Ancaman PHK Industri Manufaktur Tetap Tinggi Meski Investasi Terus Mengalir



KONTAN.CO.ID - JAKARTA. Industri manufaktur Tanah Air tidak dalam kondisi yang baik-baik saja. Meski aliran investasi di industri manufaktur tergolong deras, tren pemutusan hubungan kerja (PHK) di sektor ini juga tergolong besar.

Merujuk laporan Kementerian Investasi/Badan Koordinator Penanaman Modal (BKPM), realisasi investasi manufaktur tumbuh 24,68% secara tahunan atau year on year (yoy) menjadi Rp 337 triliun pada semester I-2024. Kontribusi industri manufaktur mencapai 40,6% dari total realisasi investasi nasional.

Namun demikian, gelombang PHK masih terus terjadi di industri manufaktur, terutama di sektor tekstil dan produk tekstil (TPT) yang notabene merupakan sektor padat karya.


Baca Juga: Industri Manufaktur Masih Hadapi Tantangan, Ancaman PHK Masih Membayangi

Konfederasi Serikat Pekerja Nusantara (KSPN) mengemukakan, terdapat 14.500 pekerja tekstil yang terkena PHK sejak awal tahun hingga Juli 2024.

Jumlah ini berpotensi bertambah menjadi 15.000 pekerja mengingat ada rencana penutupan salah satu pabrik tekstil di Bandung, Jawa Barat pada Agustus mendatang.

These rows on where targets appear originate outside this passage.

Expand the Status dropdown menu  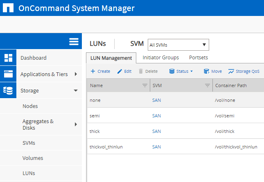pyautogui.click(x=181, y=71)
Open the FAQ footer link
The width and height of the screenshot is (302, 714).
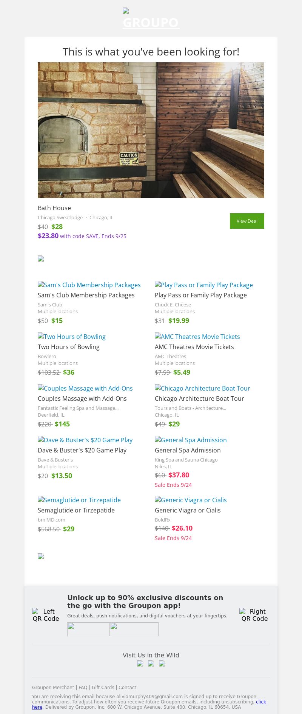[x=83, y=688]
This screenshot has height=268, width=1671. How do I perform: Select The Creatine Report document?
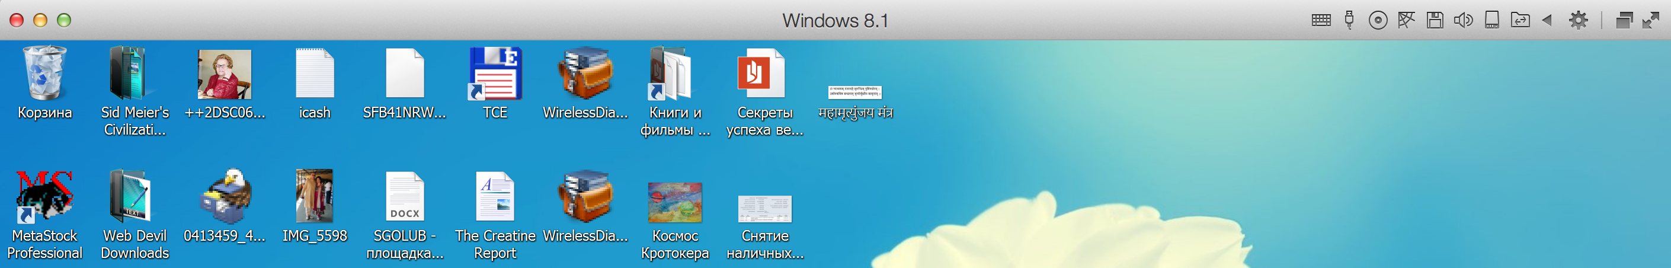point(495,197)
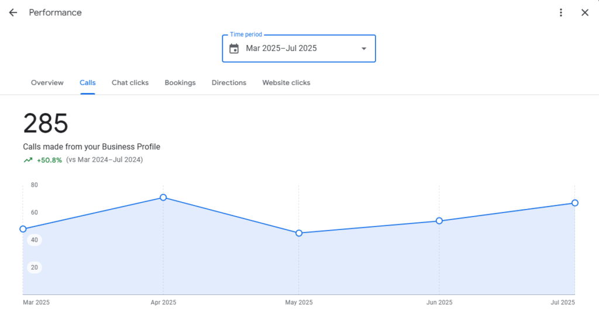Click the calendar icon in Time period

point(234,49)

Ketua Umum Asosiasi Pengusaha Indonesia (Apindo) Shinta W. Kamdani menyatakan, potensi PHK di industri manufaktur masih ada, terutama di sektor padat karya berorientasi ekspor seperti TPT. Sektor ini telah mengalami tekanan luar biasa baik dari sisi pasar maupun inflasi biaya usaha.

"Subsektor manufaktur lainnya memiliki risiko PHK yang tidak terlalu besar, namun berpotensi terjadi pembekuan perekrutan karyawan (hiring freeze) yang berkepanjangan," ungkap dia, Selasa (30/7).

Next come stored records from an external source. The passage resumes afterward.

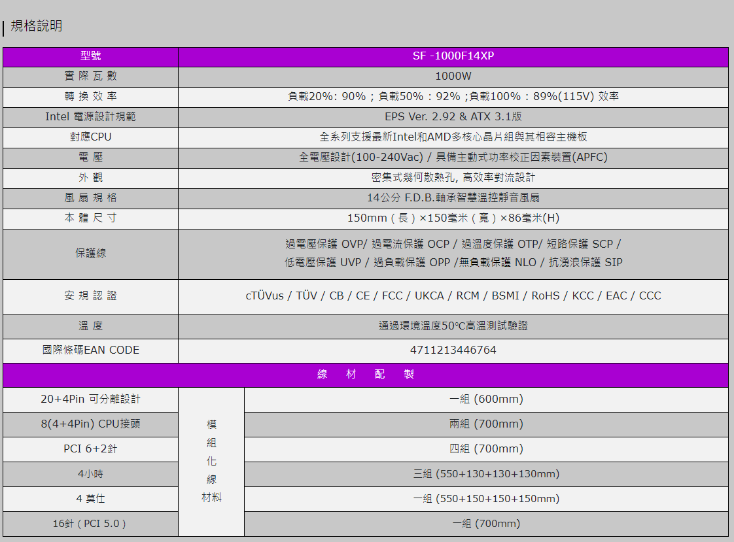The width and height of the screenshot is (734, 542).
Task: Click the EPS Ver. 2.92 & ATX 3.1 text
Action: [453, 117]
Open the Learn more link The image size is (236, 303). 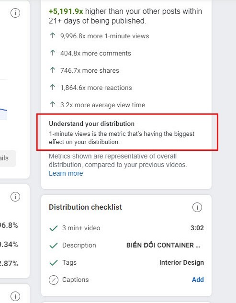[66, 173]
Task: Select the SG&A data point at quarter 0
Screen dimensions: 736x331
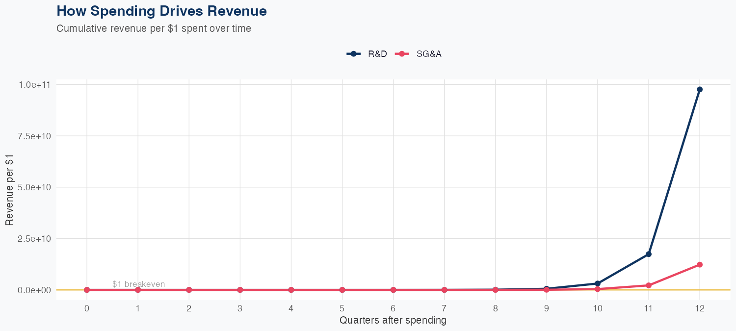Action: point(87,290)
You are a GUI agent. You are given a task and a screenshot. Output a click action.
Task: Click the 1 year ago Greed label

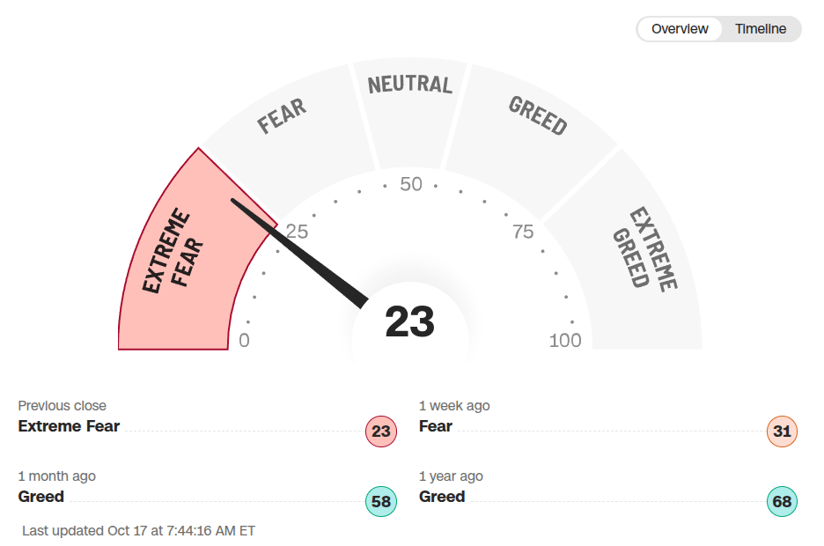(x=442, y=497)
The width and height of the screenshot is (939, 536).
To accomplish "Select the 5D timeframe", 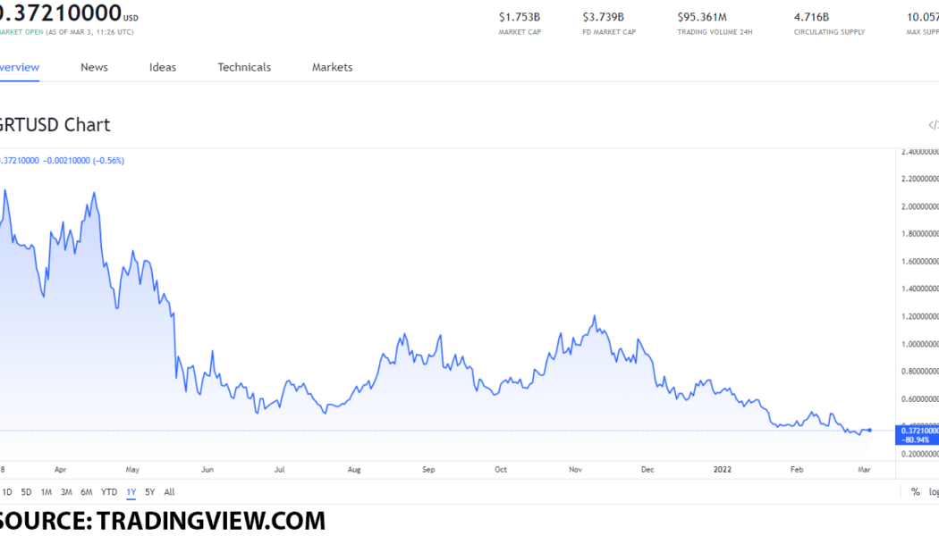I will 26,491.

Baca Juga: Asosiasi Sebut Tren PHK Tidak Akan Melanda Sektor IKNB

Secara umum, Apindo memperkirakan kondisi industri manufaktur akan lebih menantang sampai akhir tahun nanti. Selain dipicu oleh kenaikan biaya operasi usaha sebagai efek samping koreksi kurs rupiah, daya beli masyarakat juga belum stabil sehingga permintaan pasar menurun.

Tak hanya itu, sebagian pelaku usaha juga masih wait and see untuk ekspansi bisnis karena transisi pemerintahan.